Raw records:
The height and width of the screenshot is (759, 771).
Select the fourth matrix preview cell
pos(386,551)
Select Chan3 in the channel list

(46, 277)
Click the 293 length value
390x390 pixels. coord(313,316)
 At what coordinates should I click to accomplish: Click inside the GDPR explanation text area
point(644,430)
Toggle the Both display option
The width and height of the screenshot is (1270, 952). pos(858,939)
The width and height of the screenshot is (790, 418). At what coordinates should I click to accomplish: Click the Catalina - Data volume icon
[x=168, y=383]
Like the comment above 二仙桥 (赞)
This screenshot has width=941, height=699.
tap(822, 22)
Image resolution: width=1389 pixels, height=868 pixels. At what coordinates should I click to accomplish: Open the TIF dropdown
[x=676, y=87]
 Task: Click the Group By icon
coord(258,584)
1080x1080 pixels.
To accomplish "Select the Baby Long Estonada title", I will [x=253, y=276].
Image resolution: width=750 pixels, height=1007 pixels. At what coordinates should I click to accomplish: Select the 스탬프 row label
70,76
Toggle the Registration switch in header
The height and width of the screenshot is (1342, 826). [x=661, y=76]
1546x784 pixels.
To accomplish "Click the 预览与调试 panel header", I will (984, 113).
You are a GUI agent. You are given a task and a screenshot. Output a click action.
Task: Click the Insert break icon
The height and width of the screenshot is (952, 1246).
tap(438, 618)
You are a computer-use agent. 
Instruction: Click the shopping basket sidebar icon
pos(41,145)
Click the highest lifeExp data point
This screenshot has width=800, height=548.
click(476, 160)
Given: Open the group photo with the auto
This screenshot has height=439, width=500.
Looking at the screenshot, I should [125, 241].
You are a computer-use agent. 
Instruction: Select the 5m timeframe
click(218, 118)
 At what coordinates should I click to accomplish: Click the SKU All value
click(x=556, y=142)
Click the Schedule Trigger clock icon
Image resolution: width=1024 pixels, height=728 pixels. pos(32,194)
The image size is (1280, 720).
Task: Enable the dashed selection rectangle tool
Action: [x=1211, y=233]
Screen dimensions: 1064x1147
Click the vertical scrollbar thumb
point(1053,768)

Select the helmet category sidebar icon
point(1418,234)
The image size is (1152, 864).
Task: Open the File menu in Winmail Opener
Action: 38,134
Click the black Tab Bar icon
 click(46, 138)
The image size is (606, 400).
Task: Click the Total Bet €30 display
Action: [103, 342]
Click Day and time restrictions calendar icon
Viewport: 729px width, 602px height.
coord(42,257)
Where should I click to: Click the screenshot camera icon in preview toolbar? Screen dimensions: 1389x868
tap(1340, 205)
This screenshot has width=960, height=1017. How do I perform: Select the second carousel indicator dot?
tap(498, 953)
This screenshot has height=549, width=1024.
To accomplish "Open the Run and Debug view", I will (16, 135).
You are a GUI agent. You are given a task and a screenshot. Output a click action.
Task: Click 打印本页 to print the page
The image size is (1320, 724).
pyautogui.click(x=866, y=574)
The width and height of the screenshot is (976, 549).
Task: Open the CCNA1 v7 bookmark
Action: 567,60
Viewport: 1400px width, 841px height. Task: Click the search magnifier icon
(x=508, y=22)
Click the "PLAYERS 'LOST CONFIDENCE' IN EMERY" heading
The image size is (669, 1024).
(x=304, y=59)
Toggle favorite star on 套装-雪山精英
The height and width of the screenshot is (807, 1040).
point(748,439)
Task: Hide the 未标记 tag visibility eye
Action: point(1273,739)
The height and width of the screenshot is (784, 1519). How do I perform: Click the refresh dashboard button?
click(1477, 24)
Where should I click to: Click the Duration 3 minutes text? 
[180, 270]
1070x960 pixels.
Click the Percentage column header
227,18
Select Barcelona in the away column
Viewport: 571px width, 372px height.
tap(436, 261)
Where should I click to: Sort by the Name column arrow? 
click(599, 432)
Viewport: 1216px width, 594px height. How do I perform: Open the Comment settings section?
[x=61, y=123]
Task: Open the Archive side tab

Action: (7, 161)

EXERCISE TASK: Rewrite all of the material above, replacing every "coordinates" with "position" and leaving everything else unchanged.

REPLY TO THE EXERCISE:
The height and width of the screenshot is (759, 771).
Select the fourth matrix preview cell
pos(386,551)
Select Chan3 in the channel list

(46, 277)
Click the 293 length value
390x390 pixels. coord(313,316)
 At what position should I click to accomplish: Click inside the GDPR explanation text area
point(644,430)
Toggle the Both display option
The width and height of the screenshot is (1270, 952). pos(858,939)
The width and height of the screenshot is (790, 418). At what position should I click to accomplish: Click the Catalina - Data volume icon
[x=168, y=383]
Like the comment above 二仙桥 (赞)
This screenshot has width=941, height=699.
tap(822, 22)
Image resolution: width=1389 pixels, height=868 pixels. At what position should I click to accomplish: Open the TIF dropdown
[x=676, y=87]
 Task: Click the Group By icon
coord(258,584)
1080x1080 pixels.
To accomplish "Select the Baby Long Estonada title", I will [x=253, y=276].
Image resolution: width=750 pixels, height=1007 pixels. At what position should I click to accomplish: Select the 스탬프 row label
70,76
Toggle the Registration switch in header
The height and width of the screenshot is (1342, 826). [x=661, y=76]
1546x784 pixels.
To accomplish "Click the 预览与调试 panel header", I will (984, 113).
You are a GUI agent. You are given a task and a screenshot. Output a click action.
Task: Click the Insert break icon
The height and width of the screenshot is (952, 1246).
tap(438, 618)
You are a computer-use agent. 
Instruction: Click the shopping basket sidebar icon
pos(41,145)
Click the highest lifeExp data point
This screenshot has width=800, height=548.
click(476, 160)
Given: Open the group photo with the auto
This screenshot has height=439, width=500.
Looking at the screenshot, I should [125, 241].
You are a computer-use agent. 
Instruction: Select the 5m timeframe
click(218, 118)
 At what position should I click to accomplish: Click the SKU All value
click(x=556, y=142)
Click the Schedule Trigger clock icon
Image resolution: width=1024 pixels, height=728 pixels. pos(32,194)
The image size is (1280, 720).
Task: Enable the dashed selection rectangle tool
Action: [x=1211, y=233]
Screen dimensions: 1064x1147
Click the vertical scrollbar thumb
point(1053,768)

Select the helmet category sidebar icon
point(1418,234)
The image size is (1152, 864).
Task: Open the File menu in Winmail Opener
Action: 38,134
Click the black Tab Bar icon
 click(46, 138)
The image size is (606, 400).
Task: Click the Total Bet €30 display
Action: [103, 342]
Click Day and time restrictions calendar icon
Viewport: 729px width, 602px height.
coord(42,257)
Where should I click to: Click the screenshot camera icon in preview toolbar? Screen dimensions: 1389x868
tap(1340, 205)
This screenshot has width=960, height=1017. How do I perform: Select the second carousel indicator dot?
tap(498, 953)
This screenshot has height=549, width=1024.
To accomplish "Open the Run and Debug view", I will (16, 135).
You are a GUI agent. You are given a task and a screenshot. Output a click action.
Task: Click 打印本页 to print the page
The image size is (1320, 724).
pyautogui.click(x=866, y=574)
The width and height of the screenshot is (976, 549).
Task: Open the CCNA1 v7 bookmark
Action: 567,60
Viewport: 1400px width, 841px height. Task: Click the search magnifier icon
(x=508, y=22)
Click the "PLAYERS 'LOST CONFIDENCE' IN EMERY" heading
The image size is (669, 1024).
(x=304, y=59)
Toggle favorite star on 套装-雪山精英
The height and width of the screenshot is (807, 1040).
point(748,439)
Task: Hide the 未标记 tag visibility eye
Action: point(1273,739)
The height and width of the screenshot is (784, 1519). How do I perform: Click the refresh dashboard button?
click(1477, 24)
Where should I click to: Click the Duration 3 minutes text? 
[180, 270]
1070x960 pixels.
Click the Percentage column header
227,18
Select Barcelona in the away column
Viewport: 571px width, 372px height.
tap(436, 261)
Where should I click to: Sort by the Name column arrow? 
click(599, 432)
Viewport: 1216px width, 594px height. How do I perform: Open the Comment settings section?
[x=61, y=123]
Task: Open the Archive side tab

Action: (7, 161)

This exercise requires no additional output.